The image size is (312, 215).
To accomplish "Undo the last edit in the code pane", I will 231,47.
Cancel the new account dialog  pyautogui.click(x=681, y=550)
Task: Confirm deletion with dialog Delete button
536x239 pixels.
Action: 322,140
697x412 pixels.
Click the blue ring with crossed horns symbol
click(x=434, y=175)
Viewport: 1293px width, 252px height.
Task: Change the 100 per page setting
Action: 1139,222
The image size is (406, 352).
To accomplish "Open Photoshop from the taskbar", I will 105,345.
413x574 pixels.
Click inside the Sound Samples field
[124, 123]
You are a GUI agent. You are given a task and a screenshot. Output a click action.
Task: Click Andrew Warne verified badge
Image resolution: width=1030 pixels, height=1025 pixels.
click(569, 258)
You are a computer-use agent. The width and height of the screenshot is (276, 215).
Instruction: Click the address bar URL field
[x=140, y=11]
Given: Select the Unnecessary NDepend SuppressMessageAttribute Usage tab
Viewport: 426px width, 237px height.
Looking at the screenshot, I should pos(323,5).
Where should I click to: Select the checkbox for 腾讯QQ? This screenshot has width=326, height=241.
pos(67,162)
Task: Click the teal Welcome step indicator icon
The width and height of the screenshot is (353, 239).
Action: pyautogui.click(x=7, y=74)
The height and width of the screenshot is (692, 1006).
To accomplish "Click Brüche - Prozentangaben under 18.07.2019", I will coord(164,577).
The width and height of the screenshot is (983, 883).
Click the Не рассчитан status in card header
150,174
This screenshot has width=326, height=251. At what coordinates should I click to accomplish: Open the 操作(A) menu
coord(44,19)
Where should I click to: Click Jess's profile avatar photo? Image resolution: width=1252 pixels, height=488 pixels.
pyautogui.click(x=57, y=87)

- _Work item_
Word for word, transcribe all of the records.

- _Result of this exercise_
The image size is (312, 215).
To accomplish "Undo the last edit in the code pane", I will 231,47.
Cancel the new account dialog  pyautogui.click(x=681, y=550)
Task: Confirm deletion with dialog Delete button
536x239 pixels.
Action: 322,140
697x412 pixels.
Click the blue ring with crossed horns symbol
click(x=434, y=175)
Viewport: 1293px width, 252px height.
Task: Change the 100 per page setting
Action: 1139,222
The image size is (406, 352).
To accomplish "Open Photoshop from the taskbar", I will 105,345.
413x574 pixels.
Click inside the Sound Samples field
[124, 123]
You are a GUI agent. You are given a task and a screenshot. Output a click action.
Task: Click Andrew Warne verified badge
Image resolution: width=1030 pixels, height=1025 pixels.
click(569, 258)
You are a computer-use agent. The width and height of the screenshot is (276, 215).
Instruction: Click the address bar URL field
[x=140, y=11]
Given: Select the Unnecessary NDepend SuppressMessageAttribute Usage tab
Viewport: 426px width, 237px height.
Looking at the screenshot, I should pos(323,5).
Where should I click to: Select the checkbox for 腾讯QQ? This screenshot has width=326, height=241.
pos(67,162)
Task: Click the teal Welcome step indicator icon
The width and height of the screenshot is (353, 239).
Action: pyautogui.click(x=7, y=74)
The height and width of the screenshot is (692, 1006).
To accomplish "Click Brüche - Prozentangaben under 18.07.2019", I will coord(164,577).
The width and height of the screenshot is (983, 883).
Click the Не рассчитан status in card header
150,174
This screenshot has width=326, height=251. At what coordinates should I click to accomplish: Open the 操作(A) menu
coord(44,19)
Where should I click to: Click Jess's profile avatar photo? Image resolution: width=1252 pixels, height=488 pixels.
pyautogui.click(x=57, y=87)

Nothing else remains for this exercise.